イラストとそこに配置された「アニュス・デイ」の祈りの歌詞が、K家の人々の失踪を単なる事件に終わらせず、奥の深い出来事としての熟考を読み手に促してきます☆絶妙のイラストですね☆

by アマデウス (2010-02-12 11:19) 

sig

やりきれない話ですが、実際にありそうな話ですね。
下の絵はグリフィンでしょうか。
by sig (2010-02-12 18:47) 

yakko

こんにちは。
小説と分かっていても可哀想ですね・・・
by yakko (2010-02-13 14:27) 

mimimomo

こんにちは^^
どこにでもありそうなお話ですね~
今はサラ金の取り立てなんて言うのもあるし・・・
by mimimomo (2010-02-13 15:00) 

アヨアン・イゴカー

shin様、アリスとテレス様、えれあ様、kaoru様、ひろきん様、takemovies様、しまどっち様、gyaro様、flutist様、kurakichi様、kakasisannpo様、doudesyo様、くらま様、ジュンクワ様、ナカムラ様、sak様、マロン様、スー様、mitu様、Mineosaurus様、Ariel様、もめてる様、アマデウス様、ciscokid様、つなし様、青い鳥様、ChinchikoPapa様、toraneko-tora様、SILENT様、サチ様、チョコシナモン様、sig様、
YUYA様、+k様、ゆきねこ様、pace様、旅爺さん様、be-sun様、yoku様、くーぷらん様、HAL様、yakko様、mimimomo様、moz様、rappi様、Krause様、ミモザ様、よっちゃん様 皆様 nice有難うございます。
by アヨアン・イゴカー (2010-02-13 23:57) 

アヨアン・イゴカー

アマデウス様 
この挿絵は、この短編のために描いたものではなかったのです。
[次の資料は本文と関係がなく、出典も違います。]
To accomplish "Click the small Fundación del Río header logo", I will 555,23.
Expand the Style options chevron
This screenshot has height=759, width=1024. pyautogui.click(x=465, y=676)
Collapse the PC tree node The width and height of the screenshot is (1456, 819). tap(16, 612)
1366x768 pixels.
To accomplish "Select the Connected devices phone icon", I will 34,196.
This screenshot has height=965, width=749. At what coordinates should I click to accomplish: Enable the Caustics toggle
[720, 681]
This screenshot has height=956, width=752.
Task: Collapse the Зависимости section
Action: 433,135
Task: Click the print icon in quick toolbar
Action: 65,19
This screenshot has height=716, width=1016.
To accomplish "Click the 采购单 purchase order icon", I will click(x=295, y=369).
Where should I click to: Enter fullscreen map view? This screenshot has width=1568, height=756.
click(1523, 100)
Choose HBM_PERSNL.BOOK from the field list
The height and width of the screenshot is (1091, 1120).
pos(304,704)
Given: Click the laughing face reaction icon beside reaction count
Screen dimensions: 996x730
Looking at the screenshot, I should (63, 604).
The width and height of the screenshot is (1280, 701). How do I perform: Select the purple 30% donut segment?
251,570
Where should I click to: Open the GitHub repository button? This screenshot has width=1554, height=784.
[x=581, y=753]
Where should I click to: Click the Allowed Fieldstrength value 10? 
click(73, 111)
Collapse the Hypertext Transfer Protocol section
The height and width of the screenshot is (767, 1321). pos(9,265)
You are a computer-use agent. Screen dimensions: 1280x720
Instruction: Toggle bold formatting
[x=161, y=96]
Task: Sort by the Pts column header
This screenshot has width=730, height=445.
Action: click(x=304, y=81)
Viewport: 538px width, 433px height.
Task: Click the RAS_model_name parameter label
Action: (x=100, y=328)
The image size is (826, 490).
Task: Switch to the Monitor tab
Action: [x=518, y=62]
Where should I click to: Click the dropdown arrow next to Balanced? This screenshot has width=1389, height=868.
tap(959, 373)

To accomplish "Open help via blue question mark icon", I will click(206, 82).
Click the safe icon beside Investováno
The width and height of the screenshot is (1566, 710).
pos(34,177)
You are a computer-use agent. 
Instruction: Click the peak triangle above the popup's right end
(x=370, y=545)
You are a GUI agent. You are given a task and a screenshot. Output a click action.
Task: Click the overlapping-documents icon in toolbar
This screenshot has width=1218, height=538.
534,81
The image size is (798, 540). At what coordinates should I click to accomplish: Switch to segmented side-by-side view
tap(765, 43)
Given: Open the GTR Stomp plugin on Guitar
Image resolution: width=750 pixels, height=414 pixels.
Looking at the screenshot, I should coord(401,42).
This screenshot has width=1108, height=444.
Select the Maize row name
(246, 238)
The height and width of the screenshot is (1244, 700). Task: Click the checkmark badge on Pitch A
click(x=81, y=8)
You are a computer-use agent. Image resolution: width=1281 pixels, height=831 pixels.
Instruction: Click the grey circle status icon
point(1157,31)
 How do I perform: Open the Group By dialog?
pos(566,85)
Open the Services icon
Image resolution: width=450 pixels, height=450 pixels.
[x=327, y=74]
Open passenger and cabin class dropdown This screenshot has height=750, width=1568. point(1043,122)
自分の絵の中から挿絵を探していて、これが一番合うかもしれないと思って載せました。
サービスを中止したヤマハのMySoundで曲を発表していたH2OさんのMass on the street cornerが好きで、その中でで使われていたKyrie eleisonなどの歌詞を調べました。そうやって辿り着いた祈祷でした。
Agnus Dei, qui tollis peccata mundi,
miserere nobis
Agnus Dei, qui tollis peccata mundi,
miserere nobis
Agnus Dei, qui tollis peccata mundi,
dona nobis pacem.
神の小羊よ、あなたは世界の罪をとりのぞく
われらを憐れみたまえ
・・・・・・・・・・・・・・
われらに平和を与えたまえ

sig様
比較的最近、実際にあった話です。尤も、かなり創作しておりますが。
ここに描いたのはグリフィンではありません。翼の生えたライオンですから、どちらかと言うとスフィンクスに近い動物です。

yakko様
実話なのです。私はその看板を見ると彼らがどこへ行ってしまったのかが気になります。しかし、調べようもないのです。

mimimomo様
こんな話が、どこにでもありそうな世の中が悲しいですね。
K家(本当はKでは始まりません)の人々とは一度も話したこともなく、全く接点のない人々でした。
私の記憶に一番強く残っているのは、異郷で働くイラン人労働者の淋しそうな姿です。コンビニのビニール袋から出して食べていた握り飯。
by アヨアン・イゴカー (2010-02-14 00:31) 

アヨアン・イゴカー

野うさぎ様、sera様、アヤメセブン様、りぼん様、aranjues様、optimist様、さとふみ様、miffy様、うに様、schnitzer様、yann様、olive様 皆様nice有難うございます。
by アヨアン・イゴカー (2010-02-19 21:54) 

SAKANAKANE

実話のようだと思ったら、↑そうだったんですね。
同じように食い物にされた人達が、沢山いたんでしょうね・・・。
by SAKANAKANE (2010-02-28 12:12) 

アヨアン・イゴカー

ハギマシコ様、ララアント様、chee様、扶侶夢舎様、SAKANAKANE様
nice有難うございます。

SAKANAKANE様
悲しいかな、実話を基にしています。私は、弱いものが食い物にされるのが我慢なりません。つい、人間の存在について、否定的、悲観的になってしまうのです。いい人たちだって沢山いるのですが。